Rewrite everything from the start of the records down to and including the line containing "Action: click(x=1038, y=100)", replacing "dropdown" with "drop-down list" and leaving all else unchanged.

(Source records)
+ + + + +
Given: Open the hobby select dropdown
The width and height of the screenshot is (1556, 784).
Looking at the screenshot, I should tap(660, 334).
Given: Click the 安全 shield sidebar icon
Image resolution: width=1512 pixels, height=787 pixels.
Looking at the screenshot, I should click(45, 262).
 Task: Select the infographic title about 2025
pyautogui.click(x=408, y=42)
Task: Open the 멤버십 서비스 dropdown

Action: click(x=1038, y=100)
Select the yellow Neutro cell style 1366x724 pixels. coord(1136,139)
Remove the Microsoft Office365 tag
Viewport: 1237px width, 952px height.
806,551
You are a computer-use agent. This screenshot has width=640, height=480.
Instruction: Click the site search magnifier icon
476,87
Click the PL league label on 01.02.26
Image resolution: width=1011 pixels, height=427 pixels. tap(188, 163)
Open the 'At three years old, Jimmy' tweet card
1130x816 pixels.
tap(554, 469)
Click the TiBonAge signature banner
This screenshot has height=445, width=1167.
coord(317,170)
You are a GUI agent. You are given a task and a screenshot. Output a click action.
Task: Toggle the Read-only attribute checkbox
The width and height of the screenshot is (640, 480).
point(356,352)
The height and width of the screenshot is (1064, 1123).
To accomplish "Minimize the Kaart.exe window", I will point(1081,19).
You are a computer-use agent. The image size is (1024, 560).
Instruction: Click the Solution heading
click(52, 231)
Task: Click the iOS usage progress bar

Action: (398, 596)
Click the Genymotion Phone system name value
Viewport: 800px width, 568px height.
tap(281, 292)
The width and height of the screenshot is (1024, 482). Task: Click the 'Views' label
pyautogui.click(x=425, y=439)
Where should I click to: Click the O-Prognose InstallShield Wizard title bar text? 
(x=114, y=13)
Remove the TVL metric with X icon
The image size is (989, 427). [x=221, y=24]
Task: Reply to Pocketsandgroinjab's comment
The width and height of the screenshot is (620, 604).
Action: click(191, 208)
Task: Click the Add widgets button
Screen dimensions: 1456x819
+ + + + +
**Written solution:**
Given: Open the hobby select drop-down list
The width and height of the screenshot is (1556, 784).
Looking at the screenshot, I should tap(660, 334).
Given: Click the 安全 shield sidebar icon
Image resolution: width=1512 pixels, height=787 pixels.
Looking at the screenshot, I should click(45, 262).
 Task: Select the infographic title about 2025
pyautogui.click(x=408, y=42)
Task: Open the 멤버십 서비스 drop-down list

Action: click(x=1038, y=100)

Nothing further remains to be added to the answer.